WORK TO BE COMPLETED ▸ The answer is to be one number: the count of lines in this listing that have the string "label".
============================================================
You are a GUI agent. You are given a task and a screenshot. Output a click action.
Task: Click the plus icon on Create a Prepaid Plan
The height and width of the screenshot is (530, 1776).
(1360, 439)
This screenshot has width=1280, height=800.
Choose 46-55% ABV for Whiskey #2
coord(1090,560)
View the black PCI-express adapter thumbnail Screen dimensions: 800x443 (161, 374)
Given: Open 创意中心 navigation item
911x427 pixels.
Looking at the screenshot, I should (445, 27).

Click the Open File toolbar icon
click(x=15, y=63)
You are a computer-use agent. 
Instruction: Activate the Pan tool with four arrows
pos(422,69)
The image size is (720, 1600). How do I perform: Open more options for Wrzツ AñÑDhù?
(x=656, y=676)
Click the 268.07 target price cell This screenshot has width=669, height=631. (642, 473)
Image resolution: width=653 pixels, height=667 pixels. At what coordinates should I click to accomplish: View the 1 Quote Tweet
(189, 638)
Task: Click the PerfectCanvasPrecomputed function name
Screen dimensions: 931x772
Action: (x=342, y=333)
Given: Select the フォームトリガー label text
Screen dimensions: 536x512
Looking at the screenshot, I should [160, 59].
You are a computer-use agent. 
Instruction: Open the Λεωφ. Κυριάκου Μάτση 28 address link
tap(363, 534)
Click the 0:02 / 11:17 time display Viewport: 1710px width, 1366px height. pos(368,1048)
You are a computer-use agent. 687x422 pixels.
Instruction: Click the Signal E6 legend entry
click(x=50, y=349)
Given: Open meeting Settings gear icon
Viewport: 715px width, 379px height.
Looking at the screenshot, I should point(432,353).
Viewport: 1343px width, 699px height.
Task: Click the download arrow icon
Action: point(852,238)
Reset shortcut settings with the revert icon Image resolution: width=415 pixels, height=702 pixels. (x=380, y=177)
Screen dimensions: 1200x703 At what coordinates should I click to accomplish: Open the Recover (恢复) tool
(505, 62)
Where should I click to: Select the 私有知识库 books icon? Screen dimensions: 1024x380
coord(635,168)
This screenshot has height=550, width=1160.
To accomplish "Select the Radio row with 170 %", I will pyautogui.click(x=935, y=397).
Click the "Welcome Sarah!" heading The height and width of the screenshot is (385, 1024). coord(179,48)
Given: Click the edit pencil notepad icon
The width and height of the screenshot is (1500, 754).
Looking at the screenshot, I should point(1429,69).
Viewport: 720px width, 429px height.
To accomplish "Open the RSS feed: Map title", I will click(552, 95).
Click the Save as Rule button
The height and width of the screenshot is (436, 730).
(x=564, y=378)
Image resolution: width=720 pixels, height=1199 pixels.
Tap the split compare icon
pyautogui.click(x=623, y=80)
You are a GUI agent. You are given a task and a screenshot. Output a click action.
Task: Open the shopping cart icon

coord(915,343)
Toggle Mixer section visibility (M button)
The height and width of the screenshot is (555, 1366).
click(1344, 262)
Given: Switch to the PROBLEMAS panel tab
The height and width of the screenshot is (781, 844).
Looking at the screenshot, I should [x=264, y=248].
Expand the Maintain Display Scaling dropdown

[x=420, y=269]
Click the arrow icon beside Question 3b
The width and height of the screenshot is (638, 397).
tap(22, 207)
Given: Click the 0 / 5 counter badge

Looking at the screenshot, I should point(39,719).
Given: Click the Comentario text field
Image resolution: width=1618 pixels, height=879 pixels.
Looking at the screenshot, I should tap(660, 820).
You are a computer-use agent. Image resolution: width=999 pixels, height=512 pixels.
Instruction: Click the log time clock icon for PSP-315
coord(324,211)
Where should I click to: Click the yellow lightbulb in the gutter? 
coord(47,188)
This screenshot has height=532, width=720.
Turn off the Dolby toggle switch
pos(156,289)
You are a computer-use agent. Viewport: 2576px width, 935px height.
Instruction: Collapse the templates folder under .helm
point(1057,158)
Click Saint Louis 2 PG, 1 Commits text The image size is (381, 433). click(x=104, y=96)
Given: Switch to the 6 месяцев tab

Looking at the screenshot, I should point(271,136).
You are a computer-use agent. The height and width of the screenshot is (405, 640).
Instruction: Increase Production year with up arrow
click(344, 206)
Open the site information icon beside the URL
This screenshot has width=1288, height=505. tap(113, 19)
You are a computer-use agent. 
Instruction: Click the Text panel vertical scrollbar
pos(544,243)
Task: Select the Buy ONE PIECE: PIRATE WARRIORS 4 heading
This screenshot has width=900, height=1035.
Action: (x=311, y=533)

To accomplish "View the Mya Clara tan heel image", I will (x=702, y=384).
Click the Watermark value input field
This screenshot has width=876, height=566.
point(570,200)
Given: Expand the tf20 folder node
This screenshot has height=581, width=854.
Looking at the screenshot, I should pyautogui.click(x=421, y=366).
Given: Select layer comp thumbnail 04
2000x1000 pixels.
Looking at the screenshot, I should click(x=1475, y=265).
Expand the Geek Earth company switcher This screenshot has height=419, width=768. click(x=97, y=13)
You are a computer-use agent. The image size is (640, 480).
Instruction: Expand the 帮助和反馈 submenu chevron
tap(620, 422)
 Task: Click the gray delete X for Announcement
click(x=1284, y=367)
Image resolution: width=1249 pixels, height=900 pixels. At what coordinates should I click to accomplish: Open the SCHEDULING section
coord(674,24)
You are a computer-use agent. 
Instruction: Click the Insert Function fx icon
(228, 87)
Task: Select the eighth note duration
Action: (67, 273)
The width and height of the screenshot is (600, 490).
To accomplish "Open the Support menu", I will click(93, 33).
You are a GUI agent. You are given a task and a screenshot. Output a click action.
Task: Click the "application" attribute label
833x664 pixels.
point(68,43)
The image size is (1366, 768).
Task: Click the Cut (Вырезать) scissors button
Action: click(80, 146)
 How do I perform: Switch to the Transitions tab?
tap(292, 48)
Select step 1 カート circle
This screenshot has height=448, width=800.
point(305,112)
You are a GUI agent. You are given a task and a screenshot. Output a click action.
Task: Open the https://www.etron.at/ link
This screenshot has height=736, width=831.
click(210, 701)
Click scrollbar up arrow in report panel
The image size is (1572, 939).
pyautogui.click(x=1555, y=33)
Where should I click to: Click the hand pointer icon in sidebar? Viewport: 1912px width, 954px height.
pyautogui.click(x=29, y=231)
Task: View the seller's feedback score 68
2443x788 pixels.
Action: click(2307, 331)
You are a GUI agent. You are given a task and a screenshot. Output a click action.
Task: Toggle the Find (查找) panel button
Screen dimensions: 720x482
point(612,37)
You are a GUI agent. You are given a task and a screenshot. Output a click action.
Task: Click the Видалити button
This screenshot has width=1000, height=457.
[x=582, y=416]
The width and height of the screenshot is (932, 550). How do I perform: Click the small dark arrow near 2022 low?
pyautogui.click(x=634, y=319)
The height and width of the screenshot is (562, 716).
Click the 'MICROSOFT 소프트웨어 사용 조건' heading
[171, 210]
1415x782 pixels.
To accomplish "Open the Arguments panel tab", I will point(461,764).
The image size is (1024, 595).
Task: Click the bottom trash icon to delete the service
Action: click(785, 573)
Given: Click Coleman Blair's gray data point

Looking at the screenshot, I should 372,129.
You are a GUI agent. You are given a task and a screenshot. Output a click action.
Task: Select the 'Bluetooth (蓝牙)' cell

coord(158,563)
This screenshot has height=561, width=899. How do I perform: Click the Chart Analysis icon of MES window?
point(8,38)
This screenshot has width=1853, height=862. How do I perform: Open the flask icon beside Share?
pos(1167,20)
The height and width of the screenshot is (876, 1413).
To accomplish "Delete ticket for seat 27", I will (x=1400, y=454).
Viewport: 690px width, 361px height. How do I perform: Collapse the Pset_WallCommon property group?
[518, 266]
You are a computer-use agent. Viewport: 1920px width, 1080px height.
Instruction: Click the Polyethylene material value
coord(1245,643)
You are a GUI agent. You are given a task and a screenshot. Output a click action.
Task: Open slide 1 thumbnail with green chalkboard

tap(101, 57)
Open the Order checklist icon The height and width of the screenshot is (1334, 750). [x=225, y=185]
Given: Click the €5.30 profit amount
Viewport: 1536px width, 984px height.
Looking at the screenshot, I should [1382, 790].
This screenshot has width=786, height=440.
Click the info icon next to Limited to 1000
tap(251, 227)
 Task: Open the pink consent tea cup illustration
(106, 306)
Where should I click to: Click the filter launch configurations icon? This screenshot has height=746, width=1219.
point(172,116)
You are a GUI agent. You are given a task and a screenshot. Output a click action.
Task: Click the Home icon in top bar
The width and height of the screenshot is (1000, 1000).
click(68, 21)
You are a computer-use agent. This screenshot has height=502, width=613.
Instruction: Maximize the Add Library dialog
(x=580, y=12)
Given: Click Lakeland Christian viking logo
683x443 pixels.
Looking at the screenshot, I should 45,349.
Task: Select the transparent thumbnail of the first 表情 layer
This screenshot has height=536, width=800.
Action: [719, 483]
============================================================
TASK SOLUTION ▸ 2